**WHAT YOU HAVE TO DO:**
Report each line from the entries in which "search" can be found.

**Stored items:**
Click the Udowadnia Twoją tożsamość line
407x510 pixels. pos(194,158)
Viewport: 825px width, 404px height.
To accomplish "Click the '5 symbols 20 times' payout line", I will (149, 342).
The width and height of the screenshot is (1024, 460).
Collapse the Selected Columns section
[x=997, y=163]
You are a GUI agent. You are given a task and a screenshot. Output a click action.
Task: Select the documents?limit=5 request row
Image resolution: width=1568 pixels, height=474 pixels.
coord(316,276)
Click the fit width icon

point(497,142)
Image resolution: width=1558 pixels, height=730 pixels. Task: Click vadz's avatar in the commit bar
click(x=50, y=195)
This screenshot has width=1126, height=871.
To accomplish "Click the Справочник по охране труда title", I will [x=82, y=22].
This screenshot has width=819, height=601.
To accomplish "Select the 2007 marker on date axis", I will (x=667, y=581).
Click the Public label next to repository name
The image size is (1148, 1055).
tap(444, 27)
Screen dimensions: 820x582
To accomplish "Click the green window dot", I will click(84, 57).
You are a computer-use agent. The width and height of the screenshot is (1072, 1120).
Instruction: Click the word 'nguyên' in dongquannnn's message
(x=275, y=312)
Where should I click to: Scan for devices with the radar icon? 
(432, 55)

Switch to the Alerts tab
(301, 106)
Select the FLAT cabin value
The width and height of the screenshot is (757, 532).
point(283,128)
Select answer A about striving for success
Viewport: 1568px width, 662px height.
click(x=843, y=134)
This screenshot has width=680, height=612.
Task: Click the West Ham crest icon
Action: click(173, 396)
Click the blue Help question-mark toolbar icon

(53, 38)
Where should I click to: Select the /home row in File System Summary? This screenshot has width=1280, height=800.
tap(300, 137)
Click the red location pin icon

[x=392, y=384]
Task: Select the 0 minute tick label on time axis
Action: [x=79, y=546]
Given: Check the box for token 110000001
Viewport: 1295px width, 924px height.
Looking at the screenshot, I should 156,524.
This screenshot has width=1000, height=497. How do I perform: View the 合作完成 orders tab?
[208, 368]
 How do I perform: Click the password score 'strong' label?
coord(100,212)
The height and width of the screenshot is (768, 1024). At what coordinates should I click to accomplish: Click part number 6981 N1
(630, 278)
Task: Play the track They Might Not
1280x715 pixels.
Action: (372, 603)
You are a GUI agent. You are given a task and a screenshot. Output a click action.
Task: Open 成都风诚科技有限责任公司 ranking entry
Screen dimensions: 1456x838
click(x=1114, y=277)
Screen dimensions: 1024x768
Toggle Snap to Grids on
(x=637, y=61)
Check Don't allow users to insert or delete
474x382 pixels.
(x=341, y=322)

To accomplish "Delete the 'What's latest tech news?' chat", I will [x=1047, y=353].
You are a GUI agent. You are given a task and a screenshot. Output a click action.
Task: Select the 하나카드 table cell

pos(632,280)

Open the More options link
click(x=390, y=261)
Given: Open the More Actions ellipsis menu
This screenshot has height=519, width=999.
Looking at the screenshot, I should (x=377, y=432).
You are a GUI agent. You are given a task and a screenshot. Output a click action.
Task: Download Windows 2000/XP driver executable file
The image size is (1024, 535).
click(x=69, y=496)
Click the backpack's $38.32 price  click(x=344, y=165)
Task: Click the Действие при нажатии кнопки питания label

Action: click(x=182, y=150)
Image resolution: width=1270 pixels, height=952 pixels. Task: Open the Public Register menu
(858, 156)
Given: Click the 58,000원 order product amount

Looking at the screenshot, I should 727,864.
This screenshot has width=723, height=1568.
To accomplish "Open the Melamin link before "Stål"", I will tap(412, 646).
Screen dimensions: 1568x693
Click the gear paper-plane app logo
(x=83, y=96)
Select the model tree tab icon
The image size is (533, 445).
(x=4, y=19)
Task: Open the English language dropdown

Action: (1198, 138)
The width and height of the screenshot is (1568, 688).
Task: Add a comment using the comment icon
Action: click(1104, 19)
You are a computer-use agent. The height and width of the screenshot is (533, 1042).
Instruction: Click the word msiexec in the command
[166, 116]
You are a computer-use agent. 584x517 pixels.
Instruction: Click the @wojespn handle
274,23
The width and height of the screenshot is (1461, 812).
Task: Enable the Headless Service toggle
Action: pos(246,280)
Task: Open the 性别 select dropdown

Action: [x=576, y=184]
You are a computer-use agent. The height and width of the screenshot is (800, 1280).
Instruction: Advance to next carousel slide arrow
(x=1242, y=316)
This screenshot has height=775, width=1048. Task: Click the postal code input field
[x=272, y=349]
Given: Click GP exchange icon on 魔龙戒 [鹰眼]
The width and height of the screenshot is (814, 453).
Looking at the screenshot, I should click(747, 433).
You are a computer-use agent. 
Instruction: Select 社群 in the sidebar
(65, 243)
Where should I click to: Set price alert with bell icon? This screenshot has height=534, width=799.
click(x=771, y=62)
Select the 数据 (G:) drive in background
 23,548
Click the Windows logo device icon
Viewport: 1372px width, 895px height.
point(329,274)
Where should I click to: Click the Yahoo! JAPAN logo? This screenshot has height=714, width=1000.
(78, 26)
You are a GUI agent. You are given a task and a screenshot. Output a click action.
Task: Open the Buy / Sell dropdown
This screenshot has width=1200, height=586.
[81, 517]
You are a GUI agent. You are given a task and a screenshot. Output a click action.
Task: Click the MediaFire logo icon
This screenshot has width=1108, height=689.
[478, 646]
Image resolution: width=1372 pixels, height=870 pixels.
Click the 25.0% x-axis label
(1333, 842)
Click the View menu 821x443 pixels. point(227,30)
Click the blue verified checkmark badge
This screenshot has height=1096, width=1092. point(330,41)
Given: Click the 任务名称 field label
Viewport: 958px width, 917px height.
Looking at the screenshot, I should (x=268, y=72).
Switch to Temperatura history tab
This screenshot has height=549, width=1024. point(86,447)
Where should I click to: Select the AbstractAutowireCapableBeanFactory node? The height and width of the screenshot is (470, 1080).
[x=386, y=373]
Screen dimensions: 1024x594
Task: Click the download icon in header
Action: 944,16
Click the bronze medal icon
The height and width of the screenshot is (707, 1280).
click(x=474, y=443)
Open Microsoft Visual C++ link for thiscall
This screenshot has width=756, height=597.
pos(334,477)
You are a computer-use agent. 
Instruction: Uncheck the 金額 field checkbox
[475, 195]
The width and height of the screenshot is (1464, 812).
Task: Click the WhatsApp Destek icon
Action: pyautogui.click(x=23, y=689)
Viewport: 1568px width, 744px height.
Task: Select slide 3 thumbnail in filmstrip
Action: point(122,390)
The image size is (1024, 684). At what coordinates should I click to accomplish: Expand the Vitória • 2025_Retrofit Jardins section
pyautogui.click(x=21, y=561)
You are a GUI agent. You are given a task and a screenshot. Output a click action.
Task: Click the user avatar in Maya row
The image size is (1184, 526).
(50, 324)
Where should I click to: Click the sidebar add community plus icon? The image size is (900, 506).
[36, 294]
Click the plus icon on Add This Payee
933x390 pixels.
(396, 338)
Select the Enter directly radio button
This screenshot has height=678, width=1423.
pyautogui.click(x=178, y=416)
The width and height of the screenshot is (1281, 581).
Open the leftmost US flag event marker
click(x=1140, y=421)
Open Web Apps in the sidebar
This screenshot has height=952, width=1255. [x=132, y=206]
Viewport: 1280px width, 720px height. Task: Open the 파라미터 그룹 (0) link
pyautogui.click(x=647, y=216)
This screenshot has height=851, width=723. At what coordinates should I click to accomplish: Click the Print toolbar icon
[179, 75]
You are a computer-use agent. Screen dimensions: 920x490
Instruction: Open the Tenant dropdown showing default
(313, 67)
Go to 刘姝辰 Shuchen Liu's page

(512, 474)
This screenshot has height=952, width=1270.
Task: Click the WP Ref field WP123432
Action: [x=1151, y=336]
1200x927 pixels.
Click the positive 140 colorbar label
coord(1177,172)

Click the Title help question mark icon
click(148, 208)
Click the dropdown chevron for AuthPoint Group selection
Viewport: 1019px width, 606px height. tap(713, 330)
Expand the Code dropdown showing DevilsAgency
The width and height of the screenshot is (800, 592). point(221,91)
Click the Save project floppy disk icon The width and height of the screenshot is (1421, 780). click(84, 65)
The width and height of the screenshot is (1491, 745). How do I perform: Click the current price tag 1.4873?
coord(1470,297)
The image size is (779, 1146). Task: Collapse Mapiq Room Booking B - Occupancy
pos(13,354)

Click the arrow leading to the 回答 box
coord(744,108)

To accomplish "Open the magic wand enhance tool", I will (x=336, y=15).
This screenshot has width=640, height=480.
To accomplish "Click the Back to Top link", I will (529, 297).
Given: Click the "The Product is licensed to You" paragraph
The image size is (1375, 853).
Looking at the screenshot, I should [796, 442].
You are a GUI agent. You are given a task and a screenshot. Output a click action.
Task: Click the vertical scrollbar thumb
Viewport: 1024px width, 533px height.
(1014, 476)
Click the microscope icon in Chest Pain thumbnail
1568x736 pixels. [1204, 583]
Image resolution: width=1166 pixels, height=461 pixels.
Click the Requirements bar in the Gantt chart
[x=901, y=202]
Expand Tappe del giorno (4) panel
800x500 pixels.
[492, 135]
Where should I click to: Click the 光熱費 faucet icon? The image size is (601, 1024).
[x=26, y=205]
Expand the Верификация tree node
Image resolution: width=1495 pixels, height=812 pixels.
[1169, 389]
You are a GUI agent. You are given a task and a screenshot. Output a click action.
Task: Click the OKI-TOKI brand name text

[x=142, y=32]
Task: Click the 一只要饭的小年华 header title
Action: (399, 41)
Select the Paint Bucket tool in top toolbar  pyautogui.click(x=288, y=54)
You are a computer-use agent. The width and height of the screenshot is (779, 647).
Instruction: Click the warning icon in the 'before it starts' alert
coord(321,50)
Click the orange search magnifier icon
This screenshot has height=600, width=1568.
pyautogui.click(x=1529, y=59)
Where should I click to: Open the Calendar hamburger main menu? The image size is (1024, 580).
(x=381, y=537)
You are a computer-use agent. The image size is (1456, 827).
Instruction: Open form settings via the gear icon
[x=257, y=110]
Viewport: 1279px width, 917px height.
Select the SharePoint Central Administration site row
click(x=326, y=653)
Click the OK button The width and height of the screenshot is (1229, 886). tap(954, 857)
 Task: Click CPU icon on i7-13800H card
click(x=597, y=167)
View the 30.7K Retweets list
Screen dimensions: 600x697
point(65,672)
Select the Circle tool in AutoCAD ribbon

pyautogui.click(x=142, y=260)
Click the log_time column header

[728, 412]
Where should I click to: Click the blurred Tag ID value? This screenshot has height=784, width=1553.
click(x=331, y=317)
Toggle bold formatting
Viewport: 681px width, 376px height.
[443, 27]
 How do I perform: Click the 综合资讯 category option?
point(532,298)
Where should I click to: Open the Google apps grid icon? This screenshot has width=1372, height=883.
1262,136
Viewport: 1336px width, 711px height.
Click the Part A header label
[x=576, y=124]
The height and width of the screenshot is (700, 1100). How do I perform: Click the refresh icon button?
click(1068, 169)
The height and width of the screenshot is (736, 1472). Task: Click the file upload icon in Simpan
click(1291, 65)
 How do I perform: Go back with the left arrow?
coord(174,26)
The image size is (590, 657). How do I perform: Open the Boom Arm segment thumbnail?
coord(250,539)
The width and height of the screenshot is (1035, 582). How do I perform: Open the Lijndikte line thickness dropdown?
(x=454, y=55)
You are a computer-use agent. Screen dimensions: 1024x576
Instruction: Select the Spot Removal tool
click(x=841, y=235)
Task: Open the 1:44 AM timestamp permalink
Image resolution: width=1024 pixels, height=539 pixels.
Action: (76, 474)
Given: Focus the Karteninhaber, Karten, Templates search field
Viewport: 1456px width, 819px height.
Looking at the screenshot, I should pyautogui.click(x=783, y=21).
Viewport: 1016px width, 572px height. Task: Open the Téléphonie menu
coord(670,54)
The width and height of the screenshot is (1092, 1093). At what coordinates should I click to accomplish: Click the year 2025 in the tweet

**OUTPUT:**
Click the orange search magnifier icon
Given: Focus the Karteninhaber, Karten, Templates search field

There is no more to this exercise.